• **Problem description**
Please filter the data below down to the lines holding the string "with".

Pixel coordinate grounding data:
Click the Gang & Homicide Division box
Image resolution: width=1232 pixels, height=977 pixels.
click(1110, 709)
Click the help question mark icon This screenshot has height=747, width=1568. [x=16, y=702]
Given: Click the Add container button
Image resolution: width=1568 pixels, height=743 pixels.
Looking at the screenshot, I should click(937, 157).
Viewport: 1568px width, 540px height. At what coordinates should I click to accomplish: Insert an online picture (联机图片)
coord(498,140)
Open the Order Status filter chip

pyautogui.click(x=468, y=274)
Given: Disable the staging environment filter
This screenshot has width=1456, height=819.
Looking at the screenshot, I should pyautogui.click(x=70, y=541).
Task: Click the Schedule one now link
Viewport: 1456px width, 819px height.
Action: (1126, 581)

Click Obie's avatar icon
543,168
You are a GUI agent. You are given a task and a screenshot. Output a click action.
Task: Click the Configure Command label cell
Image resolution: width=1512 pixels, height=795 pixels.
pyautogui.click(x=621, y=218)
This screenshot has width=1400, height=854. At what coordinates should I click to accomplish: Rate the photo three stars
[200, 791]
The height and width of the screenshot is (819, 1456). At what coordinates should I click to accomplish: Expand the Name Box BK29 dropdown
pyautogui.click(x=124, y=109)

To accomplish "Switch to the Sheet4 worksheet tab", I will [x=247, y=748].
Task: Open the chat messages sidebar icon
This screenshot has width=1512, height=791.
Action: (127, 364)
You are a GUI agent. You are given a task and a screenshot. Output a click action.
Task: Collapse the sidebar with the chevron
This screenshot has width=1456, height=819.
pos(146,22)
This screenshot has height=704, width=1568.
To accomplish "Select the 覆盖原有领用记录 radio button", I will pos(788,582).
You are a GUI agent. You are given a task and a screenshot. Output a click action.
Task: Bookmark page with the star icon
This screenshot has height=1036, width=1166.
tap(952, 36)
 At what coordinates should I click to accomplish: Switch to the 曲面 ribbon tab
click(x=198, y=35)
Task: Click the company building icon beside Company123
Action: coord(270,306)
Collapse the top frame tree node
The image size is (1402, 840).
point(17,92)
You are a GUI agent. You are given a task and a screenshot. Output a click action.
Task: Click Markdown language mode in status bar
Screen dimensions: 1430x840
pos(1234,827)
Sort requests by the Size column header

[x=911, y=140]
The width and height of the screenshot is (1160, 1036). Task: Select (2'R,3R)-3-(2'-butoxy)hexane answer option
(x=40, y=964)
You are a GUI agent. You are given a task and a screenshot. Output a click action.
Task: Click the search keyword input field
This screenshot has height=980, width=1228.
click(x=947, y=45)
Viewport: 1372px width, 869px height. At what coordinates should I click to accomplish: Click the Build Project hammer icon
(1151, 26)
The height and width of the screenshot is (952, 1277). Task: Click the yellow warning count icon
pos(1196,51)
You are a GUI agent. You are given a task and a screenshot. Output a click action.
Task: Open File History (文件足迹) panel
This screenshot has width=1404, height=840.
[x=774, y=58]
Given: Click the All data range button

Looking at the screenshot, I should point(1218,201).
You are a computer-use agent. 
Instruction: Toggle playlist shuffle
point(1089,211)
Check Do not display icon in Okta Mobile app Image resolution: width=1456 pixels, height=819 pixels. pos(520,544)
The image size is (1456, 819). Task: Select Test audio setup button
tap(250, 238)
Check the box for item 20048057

• **Result**
Task: Collapse the sidebar with the chevron
Task: Bookmark page with the star icon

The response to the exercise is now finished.